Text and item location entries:
⟨

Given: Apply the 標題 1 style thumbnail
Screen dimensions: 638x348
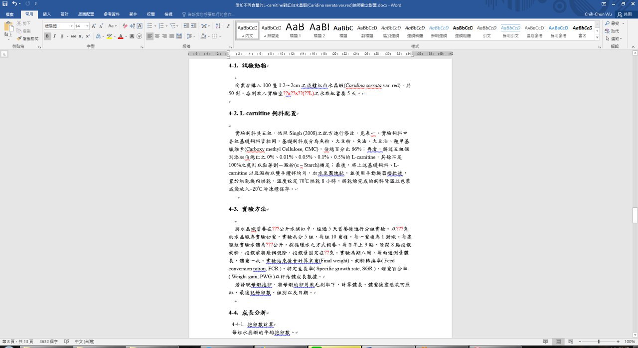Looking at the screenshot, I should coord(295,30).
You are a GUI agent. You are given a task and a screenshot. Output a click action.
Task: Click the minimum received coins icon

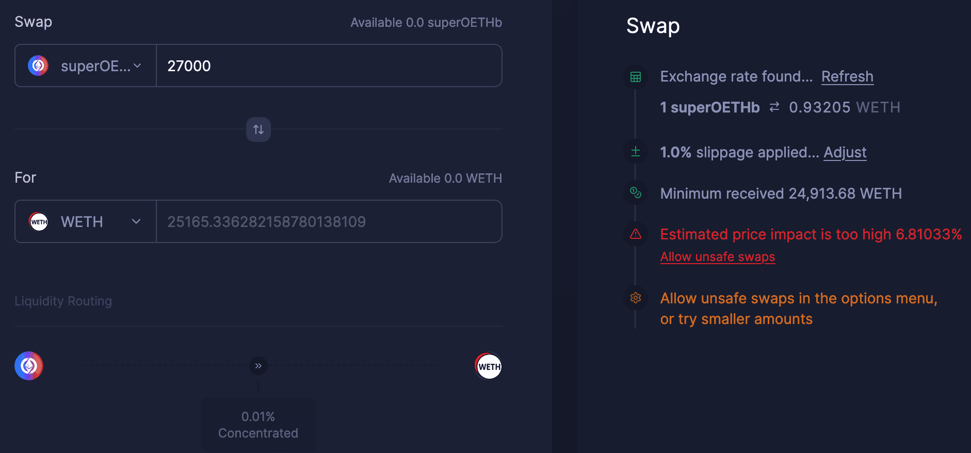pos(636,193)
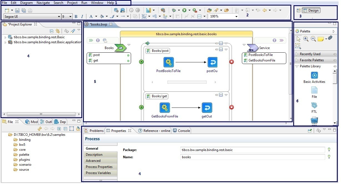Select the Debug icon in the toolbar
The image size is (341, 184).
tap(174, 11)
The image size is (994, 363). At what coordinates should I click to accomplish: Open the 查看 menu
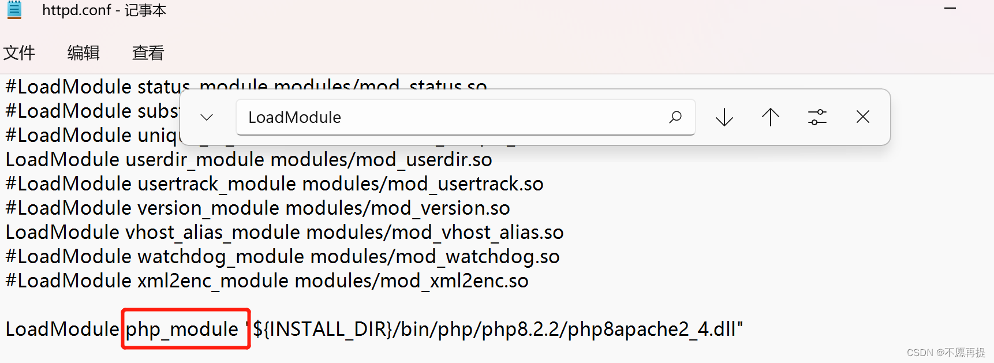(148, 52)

⟩
⟨

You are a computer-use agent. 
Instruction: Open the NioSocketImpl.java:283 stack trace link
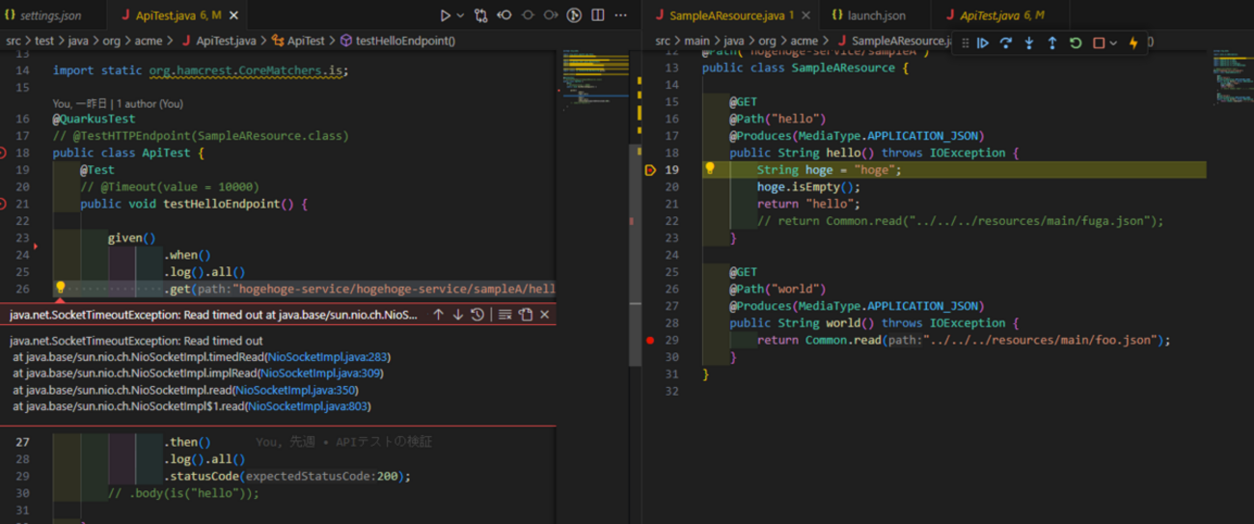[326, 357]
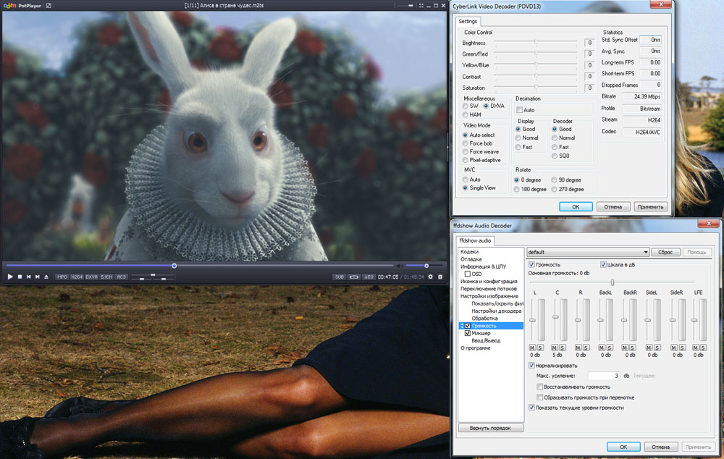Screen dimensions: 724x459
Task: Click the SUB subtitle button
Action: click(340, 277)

⟩

REQUIRED WORK:
Which lines of the material above contain the word "agent"? Filter them out and copy each one in full.

SOLUTION TO THIS TASK:
You are a GUI agent. You are given a task and a screenshot. Output a click action.
You are a computer-use agent. 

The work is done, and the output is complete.